Pour des lecteurs juifs encore fragiles dans leur émancipation, l’œuvre agit comme une légitimation morale : elle affirme, par une voix extérieure mais prestigieuse, que la fidélité à l’histoire juive n’est ni archaïque ni honteuse. Certains lecteurs émettent des réserves sur le ton prophétique de Mordecai ou sur l’abstraction de la vision nationale, mais même ces critiques reconnaissent que la question posée par Eliot — comment être moderne sans se renier — est la bonne.

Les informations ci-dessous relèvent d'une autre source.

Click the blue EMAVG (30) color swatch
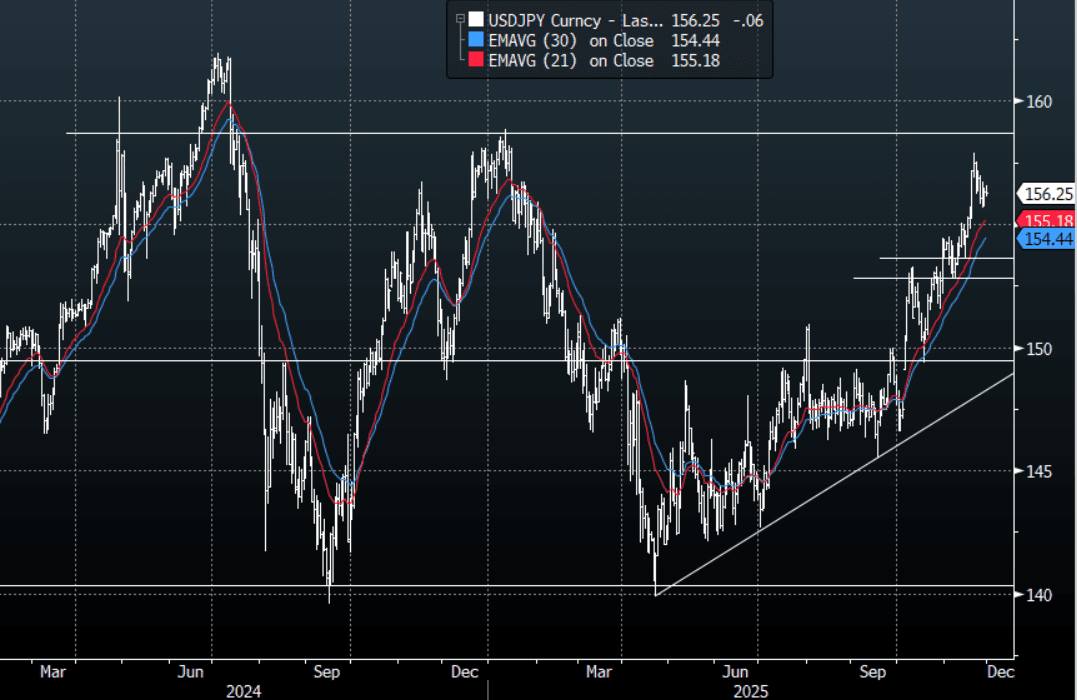Viewport: 1077px width, 700px height. 475,40
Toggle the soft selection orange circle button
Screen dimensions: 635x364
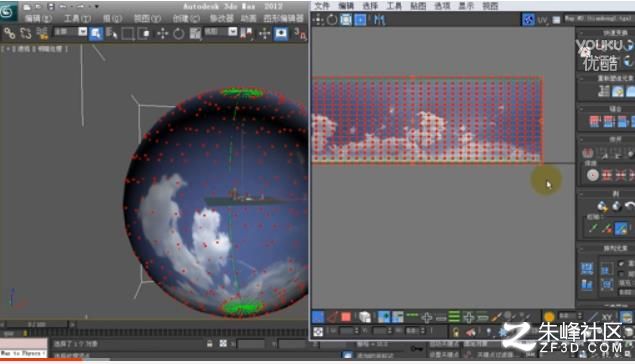pyautogui.click(x=549, y=317)
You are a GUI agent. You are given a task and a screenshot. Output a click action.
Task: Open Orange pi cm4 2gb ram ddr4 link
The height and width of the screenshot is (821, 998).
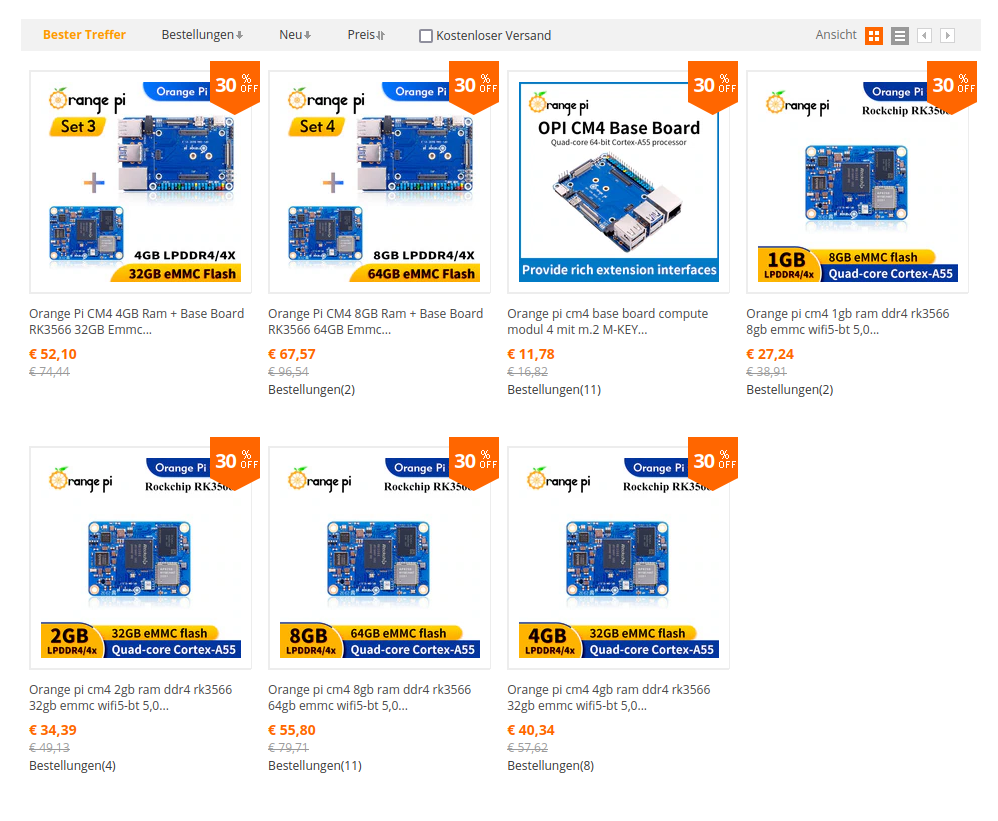click(x=130, y=698)
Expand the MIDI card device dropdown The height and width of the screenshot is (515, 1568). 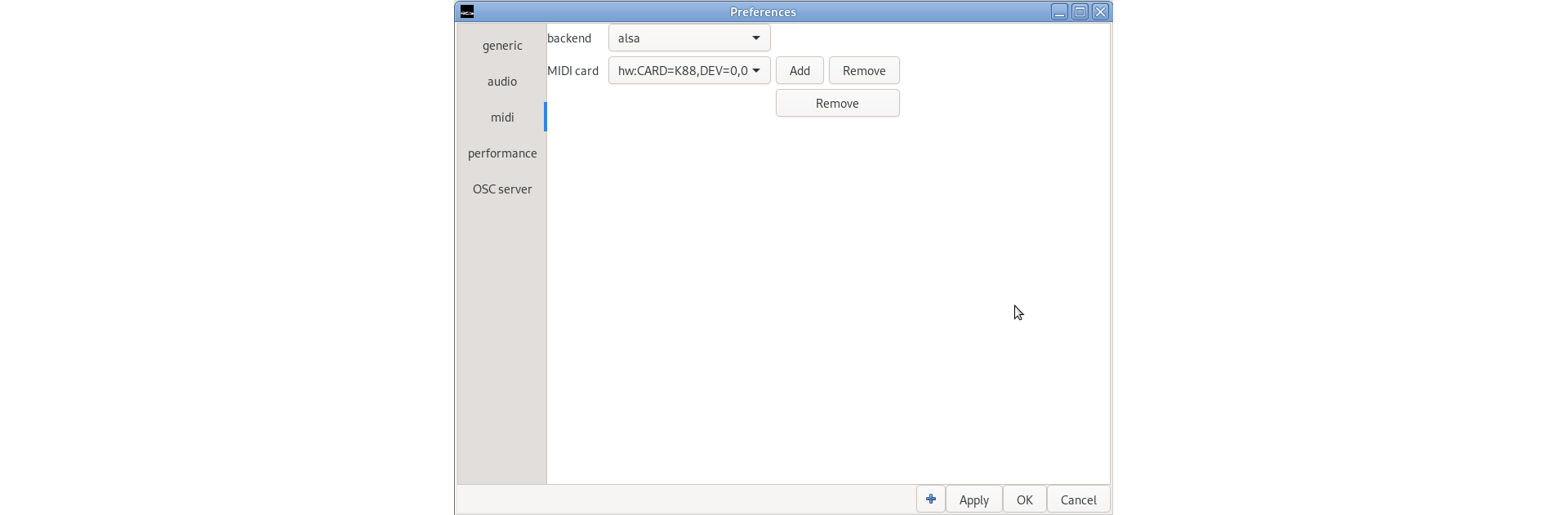tap(689, 71)
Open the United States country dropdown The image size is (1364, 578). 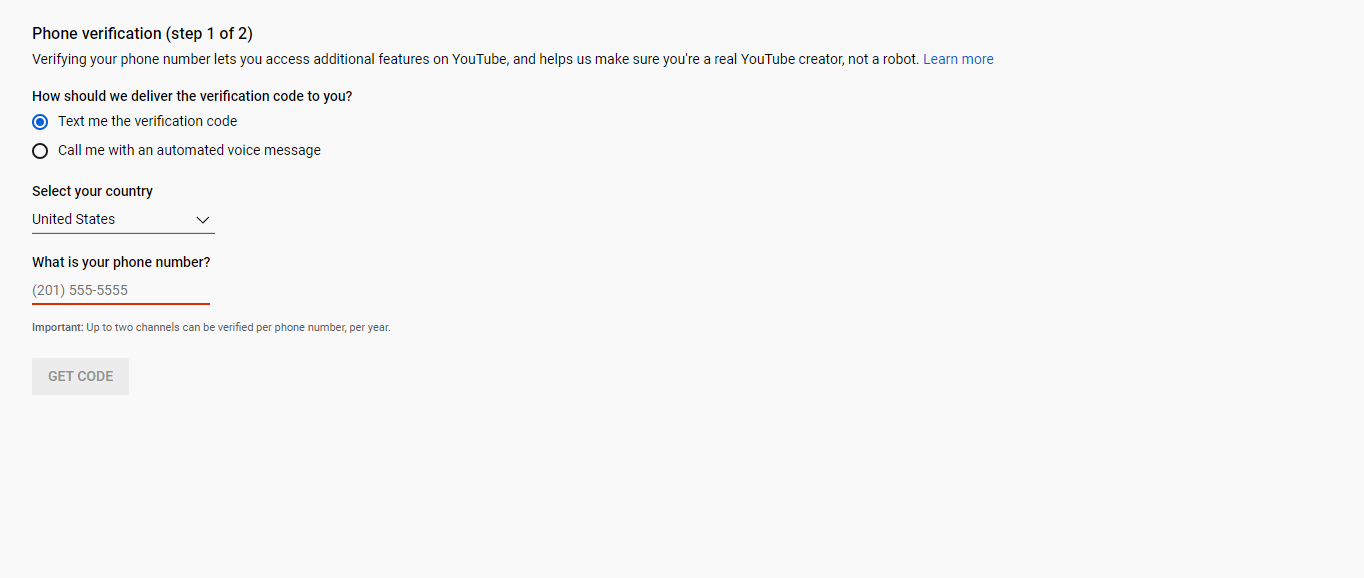(x=123, y=219)
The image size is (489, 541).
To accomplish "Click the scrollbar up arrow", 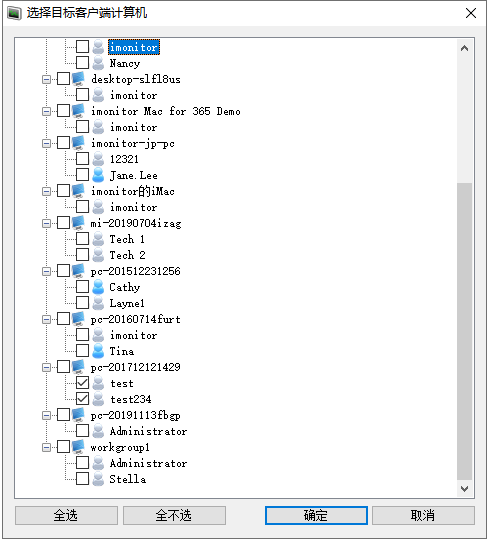I will click(x=464, y=48).
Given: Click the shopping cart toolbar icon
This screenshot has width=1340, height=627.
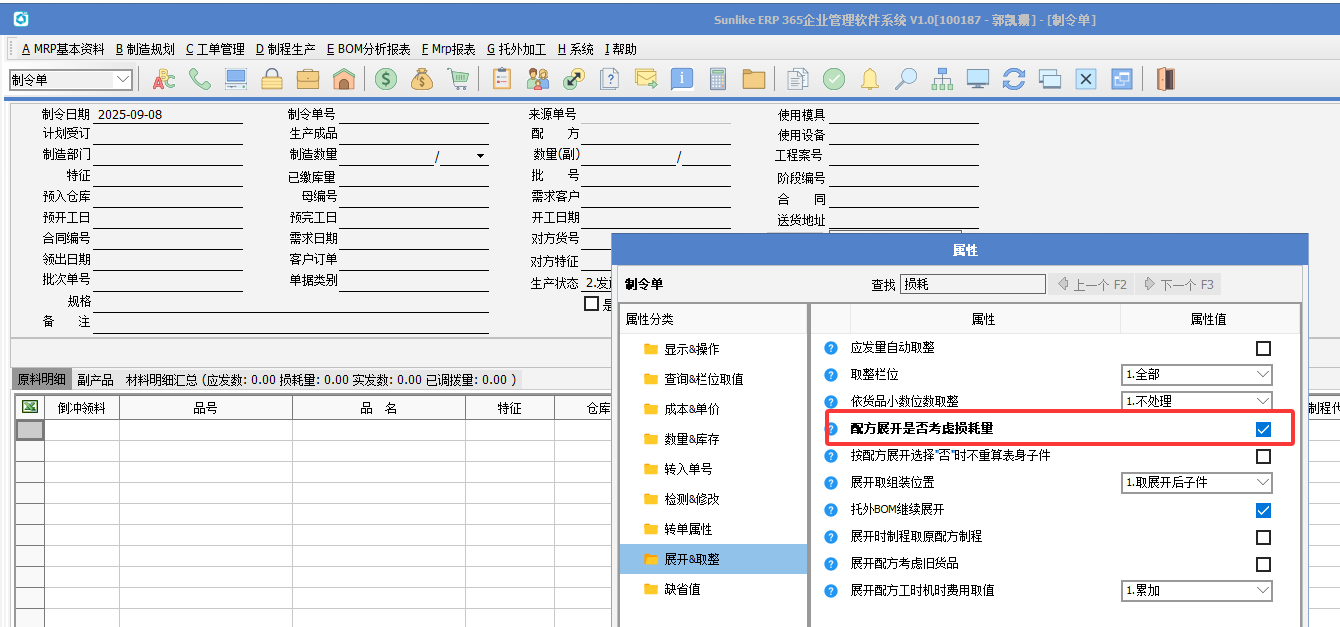Looking at the screenshot, I should (458, 79).
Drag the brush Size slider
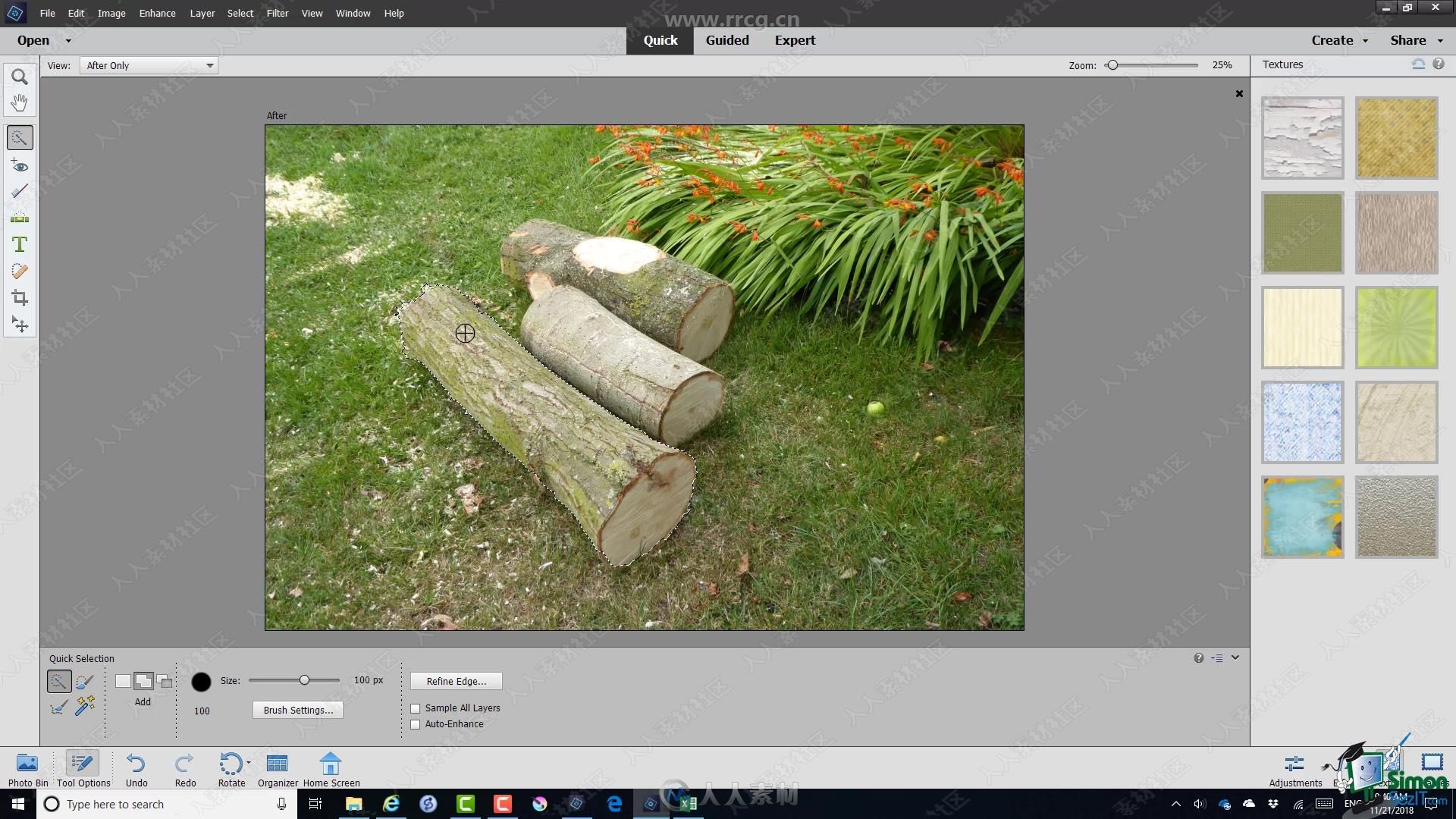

La réception non juive, en revanche, est marquée par un malaise persistant. De nombreux critiques victoriens reprochent au roman son déséquilibre, son didactisme, l’intrusion d’une « cause étrangère » dans le domaine du roman psychologique. La figure de Mordecai est volontiers réduite à celle d’un exalté maladif, ce qui permet de neutraliser le propos sans l’affronter.
Ce qui dérange n’est pas tant la présence de personnages juifs que leur parole : pour la première fois, un roman anglais majeur oblige le lecteur à envisager l’Angleterre non comme centre universel, mais comme société majoritaire imposant ses conditions à une minorité ancienne.
Avec le recul, cette réception contrastée apparaît comme une confirmation du diagnostic d’Eliot elle-même. Daniel Deronda n’a pas seulement raconté une histoire juive ; il a révélé les limites de l’universalisme libéral du XIXᵉ siècle. Longtemps marginalisé dans le canon anglais, le roman est devenu, inversement, un texte de référence dans l’histoire intellectuelle juive moderne, lu rétrospectivement comme une œuvre annonciatrice — non d’un programme politique, mais d’une exigence de dignité.
Roman tardif, roman inconfortable, Daniel Deronda demeure ainsi l’un des rares lieux où la littérature européenne du XIXᵉ siècle reconnaît au judaïsme non une survivance, mais un avenir pensable.